**What to work on**
Gather all lines from the material that contain the word "短冊CDの日対象商品".

[Opening Records for the task section]

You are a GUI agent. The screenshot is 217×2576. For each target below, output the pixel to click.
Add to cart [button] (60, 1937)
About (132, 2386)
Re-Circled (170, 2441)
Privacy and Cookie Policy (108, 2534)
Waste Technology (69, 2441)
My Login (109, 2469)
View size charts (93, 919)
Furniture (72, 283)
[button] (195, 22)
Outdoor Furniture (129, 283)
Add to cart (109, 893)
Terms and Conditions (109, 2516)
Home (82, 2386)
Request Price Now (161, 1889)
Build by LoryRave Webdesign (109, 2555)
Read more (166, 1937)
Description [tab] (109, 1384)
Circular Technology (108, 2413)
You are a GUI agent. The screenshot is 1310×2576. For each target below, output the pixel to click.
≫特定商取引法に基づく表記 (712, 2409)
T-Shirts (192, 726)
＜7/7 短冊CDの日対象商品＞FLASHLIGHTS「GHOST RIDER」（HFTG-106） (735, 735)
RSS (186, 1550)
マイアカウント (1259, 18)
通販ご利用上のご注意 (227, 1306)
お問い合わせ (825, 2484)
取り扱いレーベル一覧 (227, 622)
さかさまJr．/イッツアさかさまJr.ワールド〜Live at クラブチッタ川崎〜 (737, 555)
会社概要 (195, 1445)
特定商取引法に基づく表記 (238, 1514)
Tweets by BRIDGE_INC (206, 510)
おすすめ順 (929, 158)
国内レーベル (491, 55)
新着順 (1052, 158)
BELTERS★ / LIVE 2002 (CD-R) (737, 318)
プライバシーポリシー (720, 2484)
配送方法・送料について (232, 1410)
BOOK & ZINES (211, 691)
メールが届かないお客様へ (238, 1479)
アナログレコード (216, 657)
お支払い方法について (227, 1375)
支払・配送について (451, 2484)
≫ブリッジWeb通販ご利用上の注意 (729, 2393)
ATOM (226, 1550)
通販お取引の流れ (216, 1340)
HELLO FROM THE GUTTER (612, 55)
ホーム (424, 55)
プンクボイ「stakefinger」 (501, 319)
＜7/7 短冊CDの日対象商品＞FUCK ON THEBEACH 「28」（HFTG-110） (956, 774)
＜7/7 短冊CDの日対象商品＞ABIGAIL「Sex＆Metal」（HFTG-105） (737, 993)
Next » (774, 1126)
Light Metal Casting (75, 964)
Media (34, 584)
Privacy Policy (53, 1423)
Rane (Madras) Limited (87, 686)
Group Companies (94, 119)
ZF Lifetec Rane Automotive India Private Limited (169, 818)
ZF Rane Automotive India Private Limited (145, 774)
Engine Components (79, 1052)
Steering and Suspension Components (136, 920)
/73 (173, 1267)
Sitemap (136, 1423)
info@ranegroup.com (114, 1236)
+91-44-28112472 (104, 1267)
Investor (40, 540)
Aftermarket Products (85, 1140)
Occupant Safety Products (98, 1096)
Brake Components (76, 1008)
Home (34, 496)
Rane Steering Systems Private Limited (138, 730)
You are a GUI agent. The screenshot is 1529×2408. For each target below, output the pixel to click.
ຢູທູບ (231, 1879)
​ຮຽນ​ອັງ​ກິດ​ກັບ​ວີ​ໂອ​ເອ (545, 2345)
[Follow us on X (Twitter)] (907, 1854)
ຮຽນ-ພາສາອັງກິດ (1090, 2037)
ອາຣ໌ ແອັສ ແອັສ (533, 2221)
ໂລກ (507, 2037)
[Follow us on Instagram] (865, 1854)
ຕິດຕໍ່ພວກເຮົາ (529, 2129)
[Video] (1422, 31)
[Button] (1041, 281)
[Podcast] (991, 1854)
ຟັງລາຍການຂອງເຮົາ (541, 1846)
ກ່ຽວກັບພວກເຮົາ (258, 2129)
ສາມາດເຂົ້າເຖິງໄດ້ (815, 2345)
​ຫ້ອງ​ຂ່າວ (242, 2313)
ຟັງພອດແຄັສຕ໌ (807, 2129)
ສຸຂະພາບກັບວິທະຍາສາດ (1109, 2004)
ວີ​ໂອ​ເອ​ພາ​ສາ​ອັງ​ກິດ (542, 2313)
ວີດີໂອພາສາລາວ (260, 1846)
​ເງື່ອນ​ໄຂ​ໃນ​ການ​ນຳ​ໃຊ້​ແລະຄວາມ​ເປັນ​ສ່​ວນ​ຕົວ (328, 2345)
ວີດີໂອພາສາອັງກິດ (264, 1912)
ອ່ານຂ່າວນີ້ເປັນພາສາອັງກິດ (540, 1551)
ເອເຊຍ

[Closing Records for the task section]

**Your response**
＜7/7 短冊CDの日対象商品＞FLASHLIGHTS「GHOST RIDER」（HFTG-106） (735, 735)
＜7/7 短冊CDの日対象商品＞FUCK ON THEBEACH 「28」（HFTG-110） (956, 774)
＜7/7 短冊CDの日対象商品＞ABIGAIL「Sex＆Metal」（HFTG-105） (737, 993)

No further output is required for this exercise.